Plunging Freshman Enrollments, Challenges for Working Women = Worsening Inequality in All Levels of Schooling

October 16, 2020

Today’s NYTimes education section aggregates a series of reports from various sources and they all indicate that Freshman enrollments across the country are plummeting… but especially in the schools that serve the students with the greatest financial challenges. As this article by Shawn Hubler indicates, Doug Shapiro, Executive Director of the National Student Clearinghouse Research Center reported Thursday is stunned at the effect on community colleges:

Undergraduate enrollment, he said, was down in every region and at every type of institution except four-year, for-profit colleges, with first-time students accounting for 69 percent of the drop.

But the “staggering” news, he said, was from community colleges, where the 22.7 percent enrollment decline from last year eliminated what had been “one of higher education’s bright spots.” In the 2008, recession, he said, community college enrollment went up.

Compounding the problem is the fact that with no government sponsored child care for working parents, the shift to remote learning is having an adverse impact on women who work. Times reporter Jessica Grose offers this summary of the problem:

Though we can’t be sure that what’s going on is entirely because of parental status, both economists I spoke to thought the dire situation for women was related to remote learning and the lack of child care availability.

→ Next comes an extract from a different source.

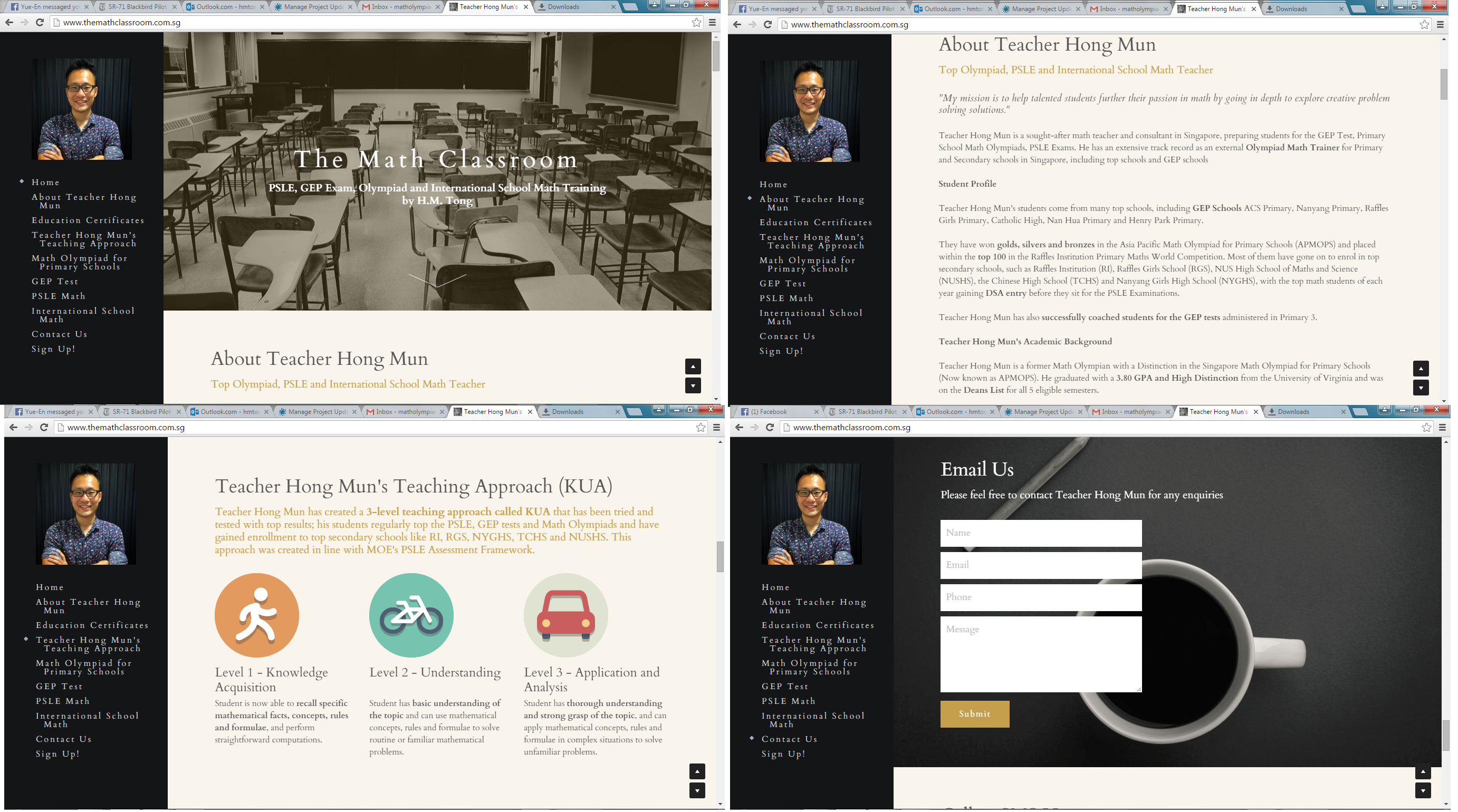Click the Phone field in the contact form
The image size is (1458, 812).
[1041, 597]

“The drop in female labor-force participation was quite dismal and not surprising with the return back to school not happening,” said Betsey Stevenson, a professor of economics and public policy at the University of Michigan, as most of the biggest school districts are fully remote, and even many hybrid models provide a paucity of in-person learning….

Because of the outrageous expense of child care in the United States, even before the pandemic, “women with young kids in many cases pay to work,” said Stevenson, which is to say, they’re paying more for care and other work-related expenses than they’re making in salary.

So now Mom isn’t making ANY money… which hardly seems like a good trade off in a time when rent and credit forbearance are about to come to an end…

The pandemic is making it clearer and clearer that several agreeable fantasies the MAGA voters were sold are not true at all…. and the children in K-12 schools and those striving to improve themselves by going to college are paying the cost.